What we see in practice
Working with small businesses and agencies, a few patterns repeat over and over:
- Works for some, fails for others: Emails to Gmail pass, but Outlook shows authentication errors, or vice versa. This often comes down to slightly different implementations and stricter checks by some providers.
- Everything passes, still in spam: SPF, DKIM, DMARC all show PASS in tools, but deliverability is poor. In these cases, authentication is necessary but not sufficient – content, engagement, sending history and list quality still matter.
- Partial protection: SPF and DKIM are configured on the primary email provider, but not on the CRM, newsletter tool, or billing system that also send as the same domain. Those unauthenticated sources quietly drag down reputation.
- Forgotten DNS after vendor changes: A team switches from one email platform to another and never removes old SPF includes or updates DKIM keys. Over time, this leads to SPF bloat and inconsistent results.
In practice, small businesses that slow down and properly align all their senders – mailbox provider, marketing tool, transactional email, helpdesk – see far more stable inbox placement over the long term.
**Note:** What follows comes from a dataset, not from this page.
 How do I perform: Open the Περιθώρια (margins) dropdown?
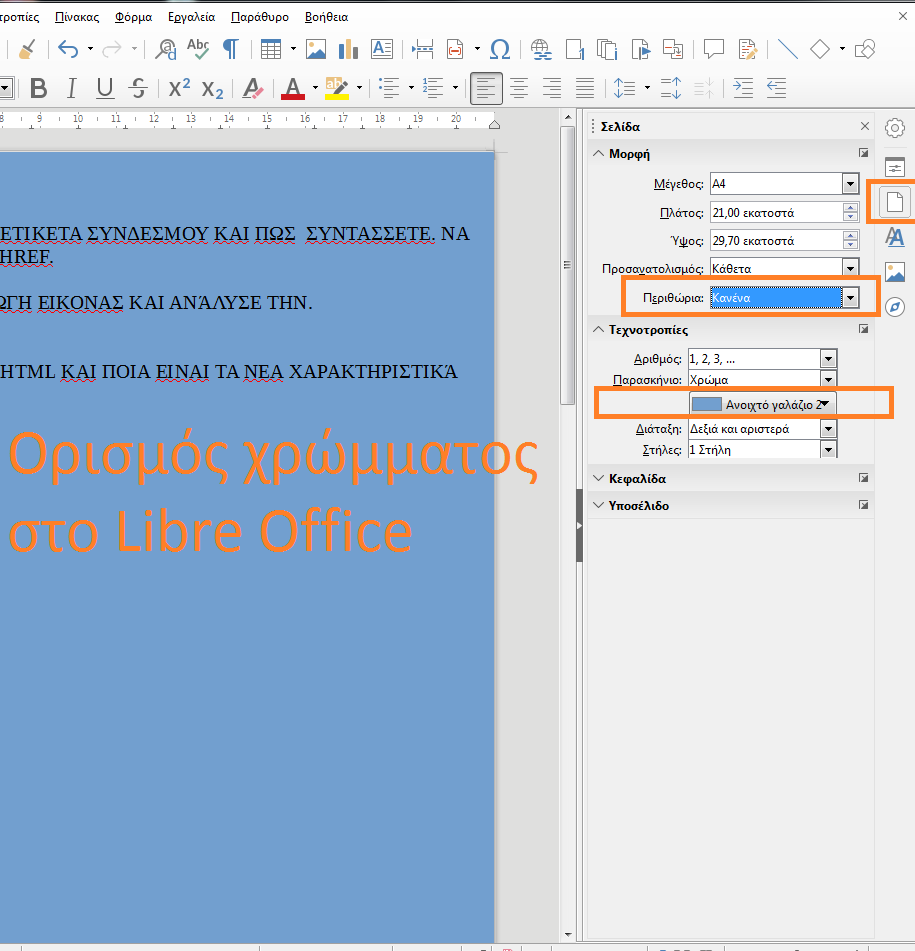coord(850,297)
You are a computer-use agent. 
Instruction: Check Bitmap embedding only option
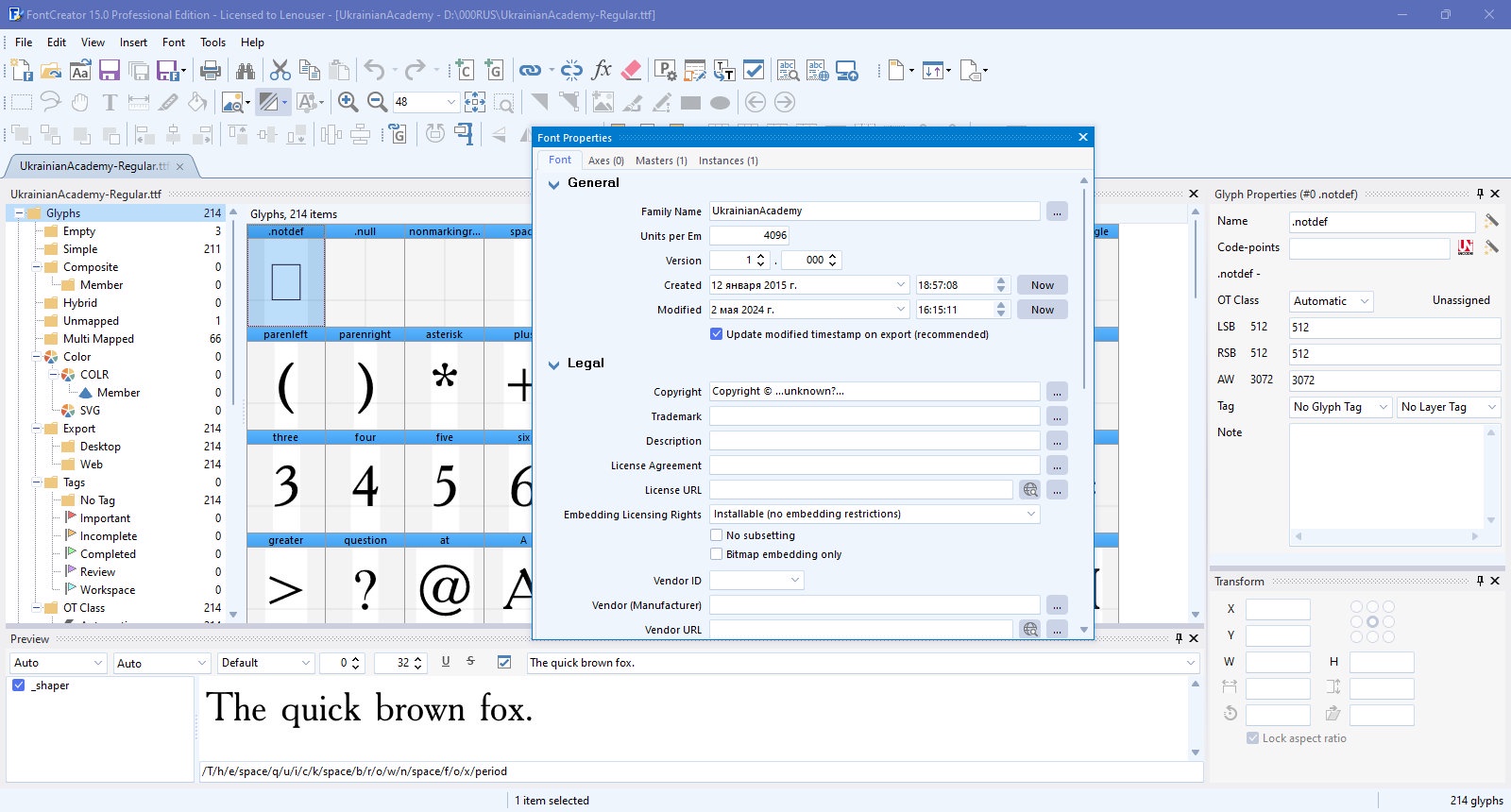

With Greenmor Mail, the goal is to keep that surface area simpler: fewer moving parts, clearer DNS guidance, and defaults that push you toward authenticated sending instead of “it kind of works until it doesn’t”.
Modern spoofing: when everything “passes” and attacks still work
SPF, DKIM and DMARC mainly stop attackers from sending mail as your domain from unauthorized servers, not from abusing real accounts on legitimate infrastructure.
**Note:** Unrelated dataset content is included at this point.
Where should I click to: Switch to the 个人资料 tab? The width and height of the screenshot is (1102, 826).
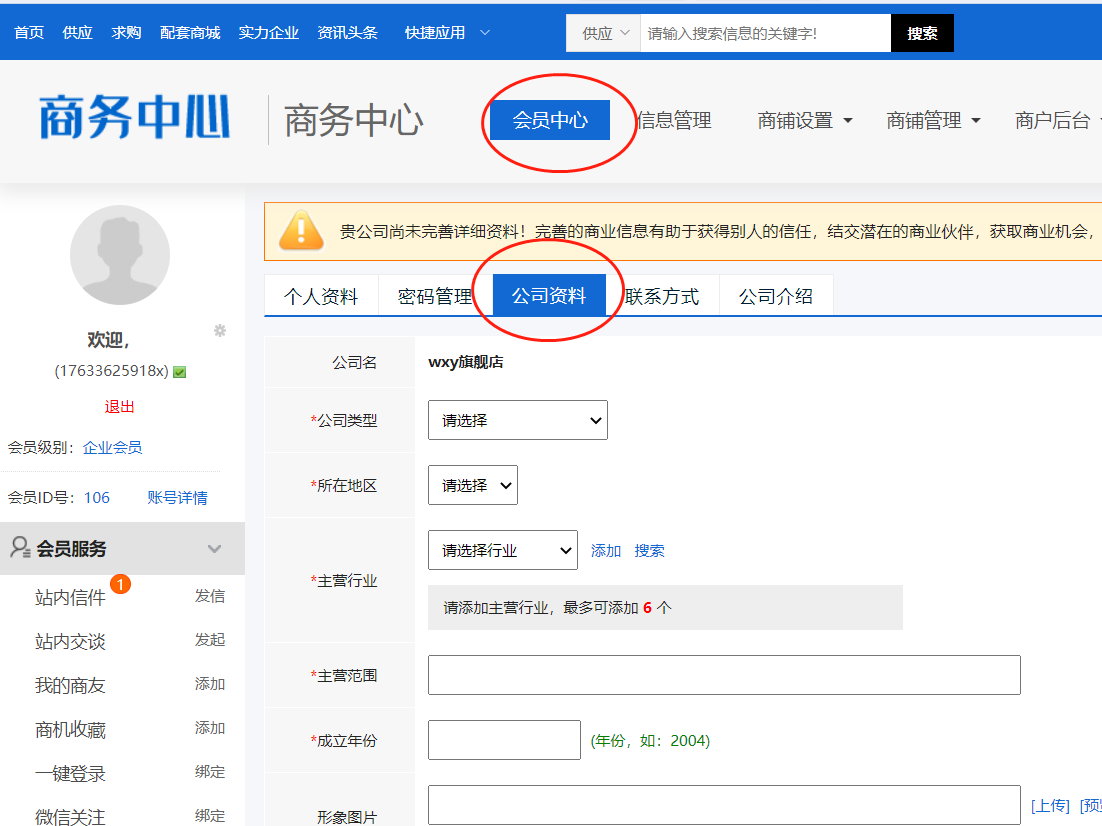321,296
A recent case involved scam emails sent from real @google.com mailboxes through the Gmail API: SPF passed, DKIM was signed by Google, and DMARC with p=reject still passed. From the receiver’s perspective, everything looked authentic because the mail flowed through Google’s normal servers, used Google’s real signing domain, and aligned perfectly with the visible From address. This isn’t classic spoofing; it’s abuse of legitimate access to a real mailbox.
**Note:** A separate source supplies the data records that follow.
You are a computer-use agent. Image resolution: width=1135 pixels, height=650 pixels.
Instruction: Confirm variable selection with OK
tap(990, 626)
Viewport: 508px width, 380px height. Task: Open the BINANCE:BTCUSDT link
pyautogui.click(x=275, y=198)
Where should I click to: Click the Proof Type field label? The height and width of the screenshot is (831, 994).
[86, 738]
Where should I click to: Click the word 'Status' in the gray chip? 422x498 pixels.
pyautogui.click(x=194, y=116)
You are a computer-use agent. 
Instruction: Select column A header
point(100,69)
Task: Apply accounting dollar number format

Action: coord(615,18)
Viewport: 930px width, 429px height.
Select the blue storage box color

In practice, that level of abuse usually comes from compromised credentials, stolen OAuth tokens (“send mail as X” permissions), or third‑party tools that have been granted API access and are then misused. Once an attacker can send from an actual account using the official API, your authentication checks can’t distinguish them from a real employee.
For small businesses, you can’t fully prevent what big providers face, but you can narrow your own risk:
- Lock down account access (MFA on every mailbox, review and revoke unused app/OAuth permissions).
- Limit who and what can send as sensitive identities.
- Watch behavior, not just records (spikes in volume, strange destinations, unusual “Sent” content).
- Make it normal to verify high‑risk requests (money, credentials, access) via a second channel before acting.
A practical way to wrap all of this is: don’t just configure SPF, DKIM and DMARC and assume you’re done. Actually test how your domain looks from the outside. Running your domain through a tool like learndmarc.com shows, step by step, which server is talking to which domain, how SPF, DKIM and DMARC are evaluated, and whether alignment really works the way you think. Building a habit of sending test emails and reviewing those reports is one of the simplest ways a non‑technical founder can catch configuration mistakes early and spot patterns that don’t look right.